It is really unfortunate that Linux does not do proper async disk IO. Then again, for lots of websites, the static assets stores on disk fit in the OS cache so the boost won't really be nearly as big.
I'm not sure what you really mean by this. Linux has supported non-blocking I/O using select and poll since at least 2.4. 2.6 even added support for epoll, which scales even further since the callbacks are O(1).
It's a fairly common practice to spawn 2n processes/threads (n processors) to allow half to block on I/O and system calls though.
Well, TFA talks about Linux not having great support for async IO for the filesystem. You can use O_DIRECT and get async IO that way, but that completely bypasses the OS cache, so it's not a great way to do it, at least not for nginx.
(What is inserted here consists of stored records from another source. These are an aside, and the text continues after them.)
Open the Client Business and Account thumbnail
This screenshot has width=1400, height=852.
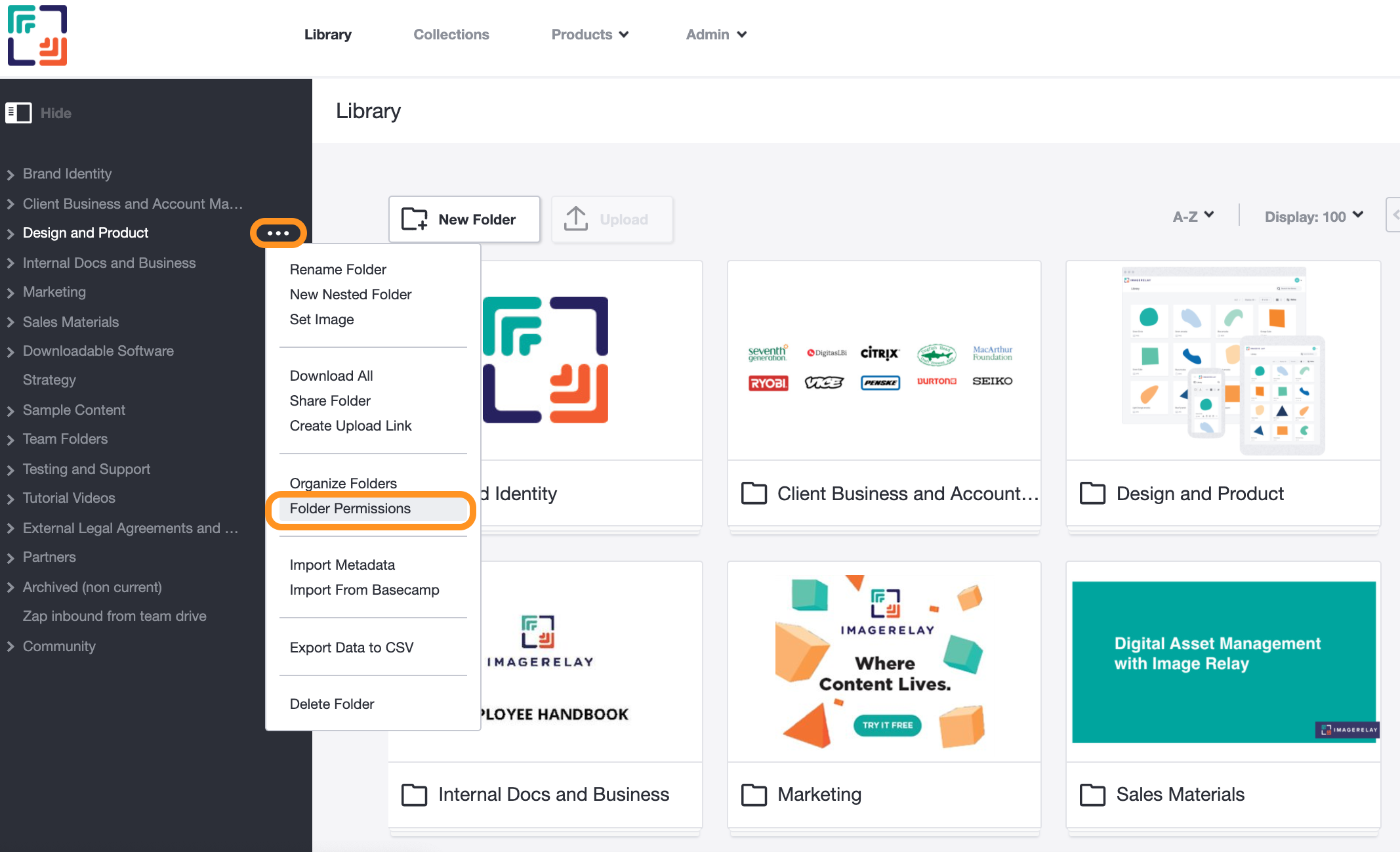click(884, 361)
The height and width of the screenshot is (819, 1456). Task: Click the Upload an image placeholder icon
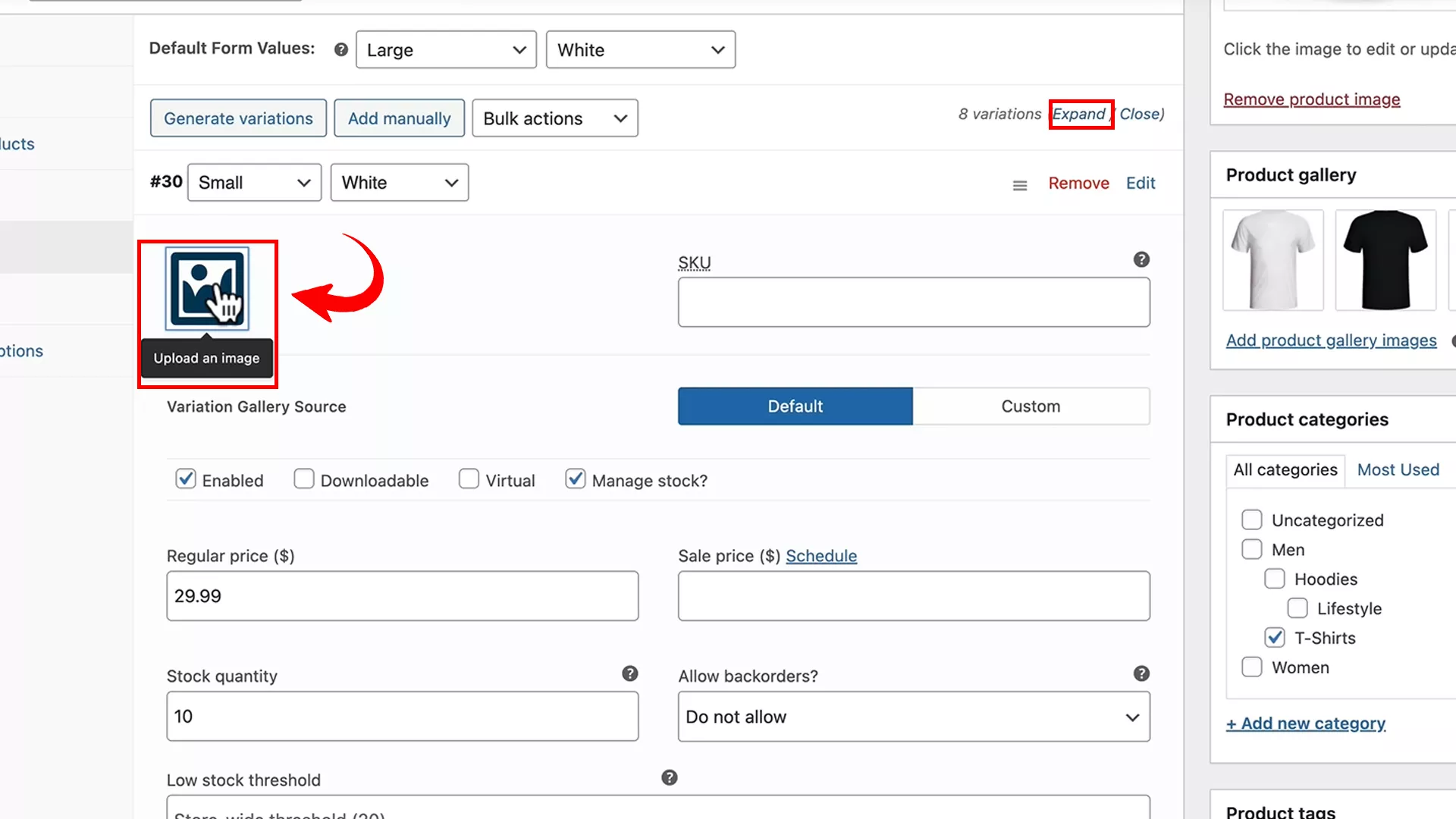tap(206, 288)
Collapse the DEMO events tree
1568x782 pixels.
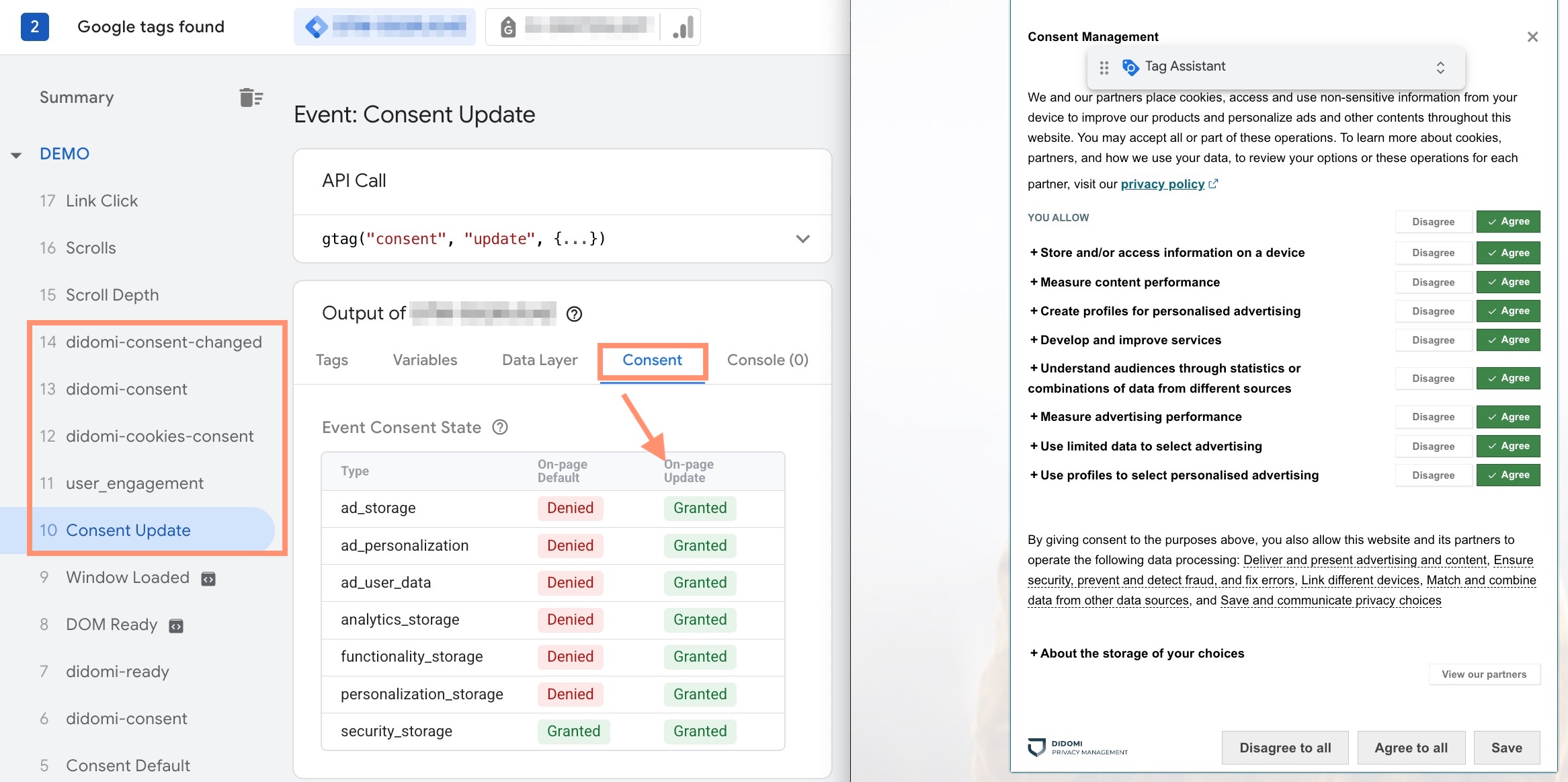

Just read the article to see the details.
Note that kqueue(2) in BSD-land supports a unified interface for async IO for both sockets and files, so you can have a proper event loop without having to resort to reading files in a thread pool. If Linux had something similar, a nginx wouldn't need to integrate a threadpool for this (though it might for other things, such as CPU-intensive plugins).
The nginx threadpools aren't strictly for I/O. One of the other major issues TFA mentions is that plugins don't use epoll/kqueue, and they block (with all the associated performance costs).
The detail I apparently skipped is that uncached file reads aren't handled uniformly through epoll (which I'm surprised about). I don't see why files should be handled any differently than sockets. etc... in regard to non-blocking I/O using epoll.
Although, my issue is that everyone tends to look to methods starting with aio_ to do asynchronous I/O. Those are fairly bad interfaces (POSIX AIO) and inefficient (effectively threadpools). Using the nginx model with an epoll/kqueue event loop is a better architecture.
It's a fairly common practice to spawn 2n processes/threads (n processors) to allow half to block on I/O and system calls though.